=== YOUR GOAL ===
Can you rewrite the stretch of items from the line containing "Where should I click to: Select the shopping" through the last item, putting "icon" wherever "marker" appears and leaving everything else unchanged? Leave the pictures out of your answer.

-- BEGIN MATERIAL SUPPLIED --

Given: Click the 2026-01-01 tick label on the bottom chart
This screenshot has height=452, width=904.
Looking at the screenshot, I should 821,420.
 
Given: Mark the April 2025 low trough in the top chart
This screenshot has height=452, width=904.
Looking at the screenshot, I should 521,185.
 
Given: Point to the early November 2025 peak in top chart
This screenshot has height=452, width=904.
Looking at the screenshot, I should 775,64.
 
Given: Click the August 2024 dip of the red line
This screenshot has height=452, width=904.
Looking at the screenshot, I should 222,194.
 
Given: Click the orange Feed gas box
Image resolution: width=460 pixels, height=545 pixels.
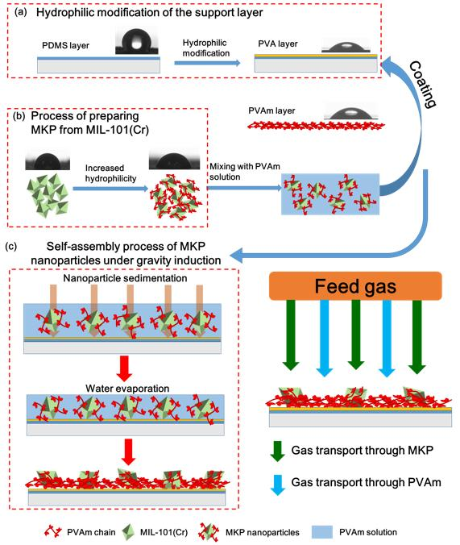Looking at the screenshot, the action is [355, 285].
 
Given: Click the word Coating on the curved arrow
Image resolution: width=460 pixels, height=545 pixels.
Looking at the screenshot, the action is [423, 85].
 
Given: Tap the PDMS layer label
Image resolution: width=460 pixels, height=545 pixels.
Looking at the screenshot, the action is [66, 45].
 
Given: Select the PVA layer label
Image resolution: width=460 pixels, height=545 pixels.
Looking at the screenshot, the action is [278, 44].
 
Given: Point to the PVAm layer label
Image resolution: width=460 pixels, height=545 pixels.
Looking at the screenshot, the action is [271, 110].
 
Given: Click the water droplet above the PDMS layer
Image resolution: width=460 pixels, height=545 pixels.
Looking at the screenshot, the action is [137, 42].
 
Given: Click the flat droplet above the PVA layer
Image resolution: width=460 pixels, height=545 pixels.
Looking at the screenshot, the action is [346, 47].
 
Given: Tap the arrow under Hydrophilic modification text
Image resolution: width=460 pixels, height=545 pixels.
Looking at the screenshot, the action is [207, 63].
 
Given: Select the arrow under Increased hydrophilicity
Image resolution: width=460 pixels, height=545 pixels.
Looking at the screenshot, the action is [110, 189].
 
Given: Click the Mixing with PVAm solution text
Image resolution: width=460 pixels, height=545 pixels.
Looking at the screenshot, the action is [245, 172].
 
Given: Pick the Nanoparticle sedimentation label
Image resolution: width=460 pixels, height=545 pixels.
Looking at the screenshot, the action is [125, 278].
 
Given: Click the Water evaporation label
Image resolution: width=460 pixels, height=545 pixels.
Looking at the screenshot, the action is [127, 389].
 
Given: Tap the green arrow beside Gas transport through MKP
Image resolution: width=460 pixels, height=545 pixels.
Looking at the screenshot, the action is [277, 451].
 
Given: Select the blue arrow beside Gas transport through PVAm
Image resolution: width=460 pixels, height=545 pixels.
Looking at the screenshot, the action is [277, 485].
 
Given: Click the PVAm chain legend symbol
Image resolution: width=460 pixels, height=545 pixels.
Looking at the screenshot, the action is [53, 531].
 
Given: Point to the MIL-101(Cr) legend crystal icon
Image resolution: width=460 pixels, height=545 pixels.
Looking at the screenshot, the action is [128, 531].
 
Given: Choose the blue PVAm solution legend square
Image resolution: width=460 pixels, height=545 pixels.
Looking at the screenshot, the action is [322, 532].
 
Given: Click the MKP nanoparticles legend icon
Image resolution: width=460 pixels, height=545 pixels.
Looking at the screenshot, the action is [209, 532].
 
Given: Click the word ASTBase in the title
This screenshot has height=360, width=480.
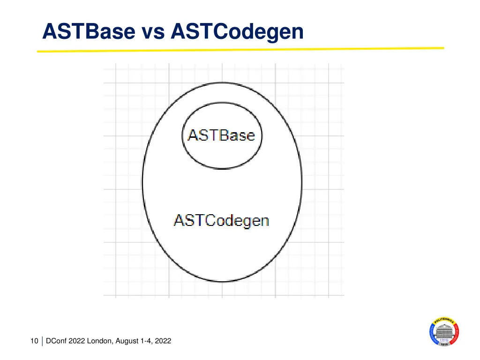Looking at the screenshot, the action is click(89, 31).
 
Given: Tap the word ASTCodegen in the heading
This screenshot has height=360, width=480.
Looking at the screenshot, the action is click(237, 32).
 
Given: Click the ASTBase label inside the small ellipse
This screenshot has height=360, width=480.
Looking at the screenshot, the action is click(221, 135).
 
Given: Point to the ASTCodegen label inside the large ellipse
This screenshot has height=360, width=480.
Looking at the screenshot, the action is click(221, 221).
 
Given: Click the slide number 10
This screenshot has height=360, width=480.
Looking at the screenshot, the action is click(34, 341).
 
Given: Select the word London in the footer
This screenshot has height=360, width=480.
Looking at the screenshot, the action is click(99, 341).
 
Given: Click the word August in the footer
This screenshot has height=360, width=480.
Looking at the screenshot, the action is click(127, 341).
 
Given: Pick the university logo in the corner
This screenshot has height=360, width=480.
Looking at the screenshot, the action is click(444, 331).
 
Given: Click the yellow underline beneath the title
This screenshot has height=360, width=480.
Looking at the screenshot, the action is click(240, 50).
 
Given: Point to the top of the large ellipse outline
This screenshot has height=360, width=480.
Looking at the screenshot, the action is click(222, 82).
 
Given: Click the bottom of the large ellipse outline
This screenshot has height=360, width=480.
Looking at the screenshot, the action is click(222, 281).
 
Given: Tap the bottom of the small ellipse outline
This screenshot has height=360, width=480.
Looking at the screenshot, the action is click(222, 168).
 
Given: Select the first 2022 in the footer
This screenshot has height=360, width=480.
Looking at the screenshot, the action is click(76, 341).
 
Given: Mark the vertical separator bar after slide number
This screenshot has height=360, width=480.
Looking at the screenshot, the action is click(42, 341).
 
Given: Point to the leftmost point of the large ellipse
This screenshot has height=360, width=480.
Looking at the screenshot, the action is click(142, 182).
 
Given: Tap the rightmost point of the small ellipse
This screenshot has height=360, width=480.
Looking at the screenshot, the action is click(262, 135).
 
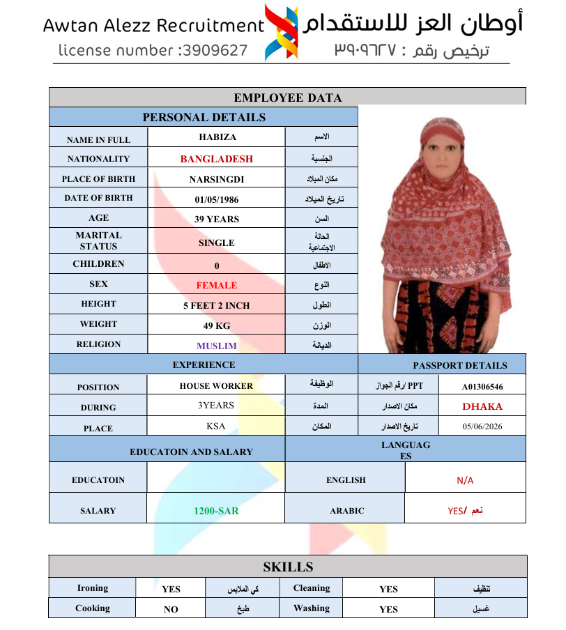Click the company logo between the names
coord(282,32)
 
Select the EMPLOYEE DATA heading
coord(287,98)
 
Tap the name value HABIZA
coord(217,137)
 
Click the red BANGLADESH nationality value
coord(217,159)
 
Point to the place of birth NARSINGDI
coord(217,179)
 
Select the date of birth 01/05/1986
coord(217,199)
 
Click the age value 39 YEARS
coord(217,219)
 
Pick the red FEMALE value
coord(217,285)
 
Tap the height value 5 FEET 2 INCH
coord(217,305)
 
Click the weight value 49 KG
coord(217,325)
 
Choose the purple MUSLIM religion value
coord(217,346)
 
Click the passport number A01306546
coord(482,386)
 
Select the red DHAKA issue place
coord(482,406)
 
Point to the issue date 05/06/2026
coord(482,427)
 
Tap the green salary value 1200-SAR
coord(216,511)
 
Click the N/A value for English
coord(465,480)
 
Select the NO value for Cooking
coord(171,609)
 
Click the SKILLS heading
coord(288,567)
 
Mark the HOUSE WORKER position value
coord(216,385)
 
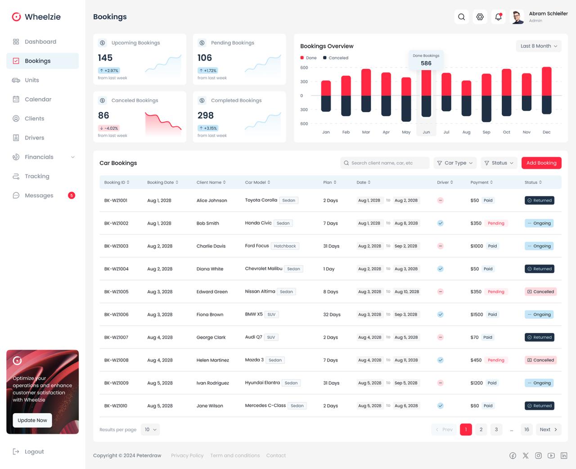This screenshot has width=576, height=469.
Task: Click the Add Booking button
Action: click(541, 163)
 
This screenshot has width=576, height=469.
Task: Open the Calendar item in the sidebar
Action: click(38, 100)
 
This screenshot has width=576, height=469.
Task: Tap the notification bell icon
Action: click(498, 17)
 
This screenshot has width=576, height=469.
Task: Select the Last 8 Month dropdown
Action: click(539, 46)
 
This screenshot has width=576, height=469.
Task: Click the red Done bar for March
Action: click(366, 82)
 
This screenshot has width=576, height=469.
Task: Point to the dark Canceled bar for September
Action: click(486, 109)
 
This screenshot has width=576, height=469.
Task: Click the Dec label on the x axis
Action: click(546, 132)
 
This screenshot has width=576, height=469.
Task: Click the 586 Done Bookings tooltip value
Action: click(426, 64)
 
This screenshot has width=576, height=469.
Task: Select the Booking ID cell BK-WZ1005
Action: click(117, 292)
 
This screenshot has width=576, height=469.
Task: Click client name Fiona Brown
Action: click(210, 315)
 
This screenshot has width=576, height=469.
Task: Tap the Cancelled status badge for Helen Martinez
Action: click(540, 360)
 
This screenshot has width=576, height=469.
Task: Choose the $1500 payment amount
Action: click(477, 315)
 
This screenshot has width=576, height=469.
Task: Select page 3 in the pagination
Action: click(496, 430)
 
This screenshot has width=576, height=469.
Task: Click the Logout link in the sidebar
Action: click(34, 452)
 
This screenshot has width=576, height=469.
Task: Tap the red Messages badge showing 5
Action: click(72, 196)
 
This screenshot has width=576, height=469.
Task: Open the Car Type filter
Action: click(455, 163)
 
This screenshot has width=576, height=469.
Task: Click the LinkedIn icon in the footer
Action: click(564, 456)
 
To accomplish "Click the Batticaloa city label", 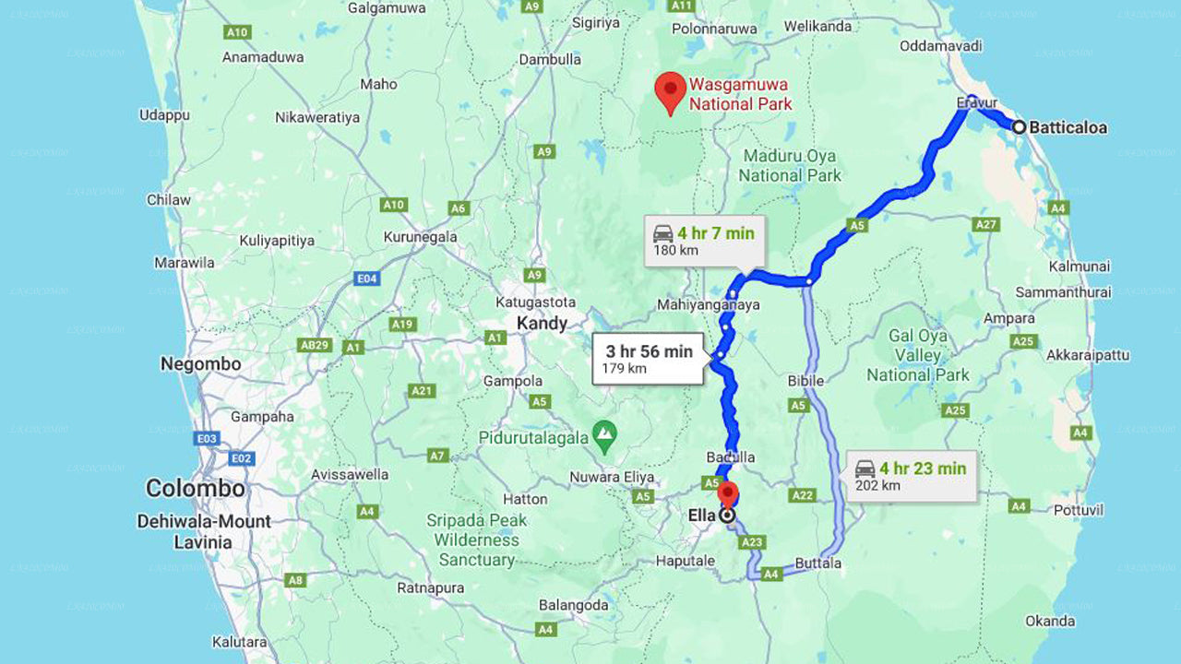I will tap(1068, 127).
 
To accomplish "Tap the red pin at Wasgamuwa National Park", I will tap(670, 90).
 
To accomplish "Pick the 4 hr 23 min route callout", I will tap(912, 476).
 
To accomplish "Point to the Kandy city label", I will tap(542, 323).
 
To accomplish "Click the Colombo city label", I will tap(196, 488).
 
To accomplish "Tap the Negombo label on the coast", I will tap(200, 364).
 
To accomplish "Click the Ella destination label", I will tap(702, 516).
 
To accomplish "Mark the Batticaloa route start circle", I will tap(1019, 127).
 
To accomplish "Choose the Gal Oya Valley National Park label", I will tap(918, 356).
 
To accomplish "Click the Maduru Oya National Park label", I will tap(791, 165).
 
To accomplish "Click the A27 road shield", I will tap(986, 224).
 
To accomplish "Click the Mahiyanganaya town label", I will tap(709, 304).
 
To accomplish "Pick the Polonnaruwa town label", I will tap(714, 29).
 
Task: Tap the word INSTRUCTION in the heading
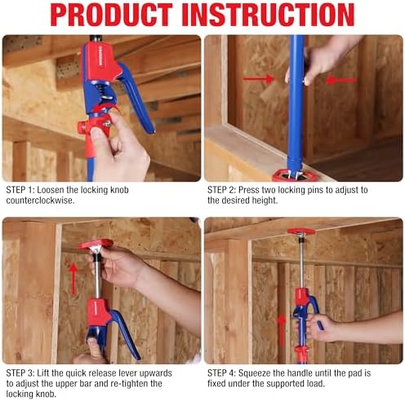click(275, 15)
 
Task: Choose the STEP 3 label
click(21, 372)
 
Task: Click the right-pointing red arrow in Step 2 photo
click(257, 79)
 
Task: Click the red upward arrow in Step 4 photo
click(282, 326)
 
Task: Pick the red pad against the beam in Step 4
click(300, 231)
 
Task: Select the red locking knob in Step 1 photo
click(85, 127)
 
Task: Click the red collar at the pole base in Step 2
click(290, 173)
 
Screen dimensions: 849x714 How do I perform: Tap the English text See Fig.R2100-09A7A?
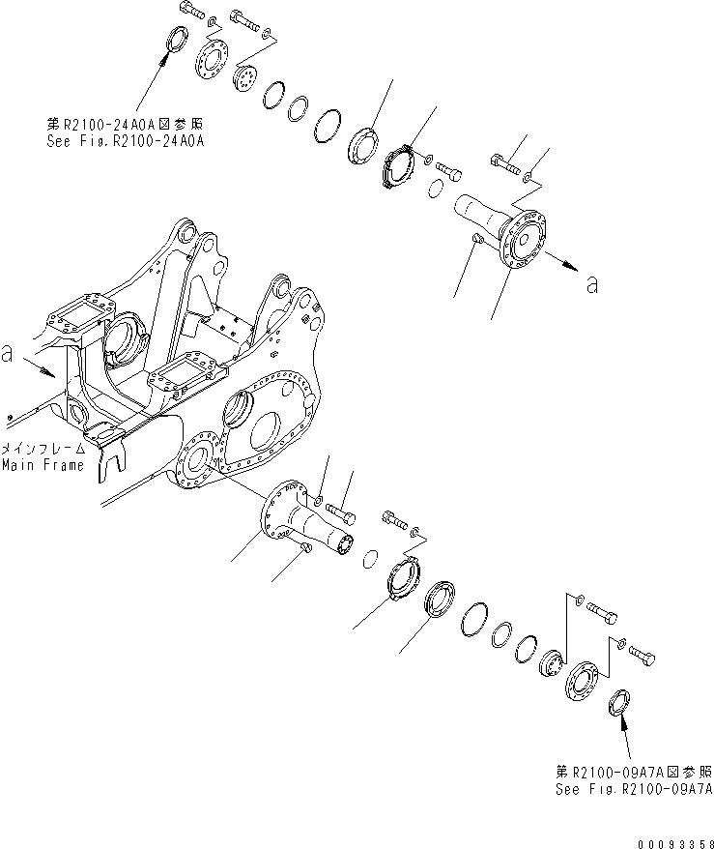click(x=633, y=788)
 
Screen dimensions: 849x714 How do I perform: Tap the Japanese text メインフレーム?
click(x=43, y=450)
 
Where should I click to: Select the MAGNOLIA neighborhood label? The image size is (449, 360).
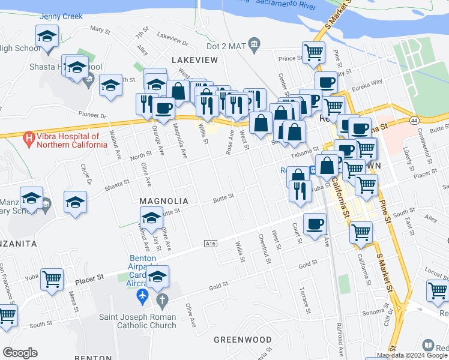(164, 201)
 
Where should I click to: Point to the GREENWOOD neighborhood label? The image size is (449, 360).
(243, 340)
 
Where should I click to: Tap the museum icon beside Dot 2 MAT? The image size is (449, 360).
(255, 44)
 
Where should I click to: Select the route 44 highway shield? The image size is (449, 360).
(415, 121)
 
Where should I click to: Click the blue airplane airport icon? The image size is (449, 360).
(142, 296)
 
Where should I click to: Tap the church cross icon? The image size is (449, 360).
(160, 299)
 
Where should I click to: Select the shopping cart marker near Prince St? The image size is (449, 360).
(313, 52)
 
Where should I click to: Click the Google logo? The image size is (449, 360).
(20, 353)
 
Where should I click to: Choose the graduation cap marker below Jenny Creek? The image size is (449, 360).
(47, 37)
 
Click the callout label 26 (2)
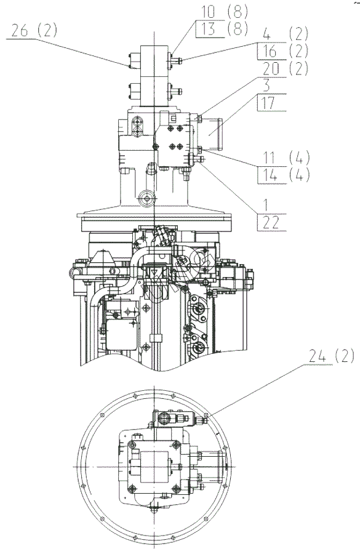pos(34,31)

-- END MATERIAL SUPPLIED --

=== TASK OUTPUT ===
Where should I click to: Select the shopping cart icon near Prince St? The image size is (449, 360).
(313, 52)
 
Where should I click to: Click the Google logo? The image size is (449, 360).
(20, 353)
 
Where should I click to: Choose the graduation cap icon below Jenny Creek? The image size is (449, 360).
(47, 37)
 
Click the callout label 26 (2)
pos(34,31)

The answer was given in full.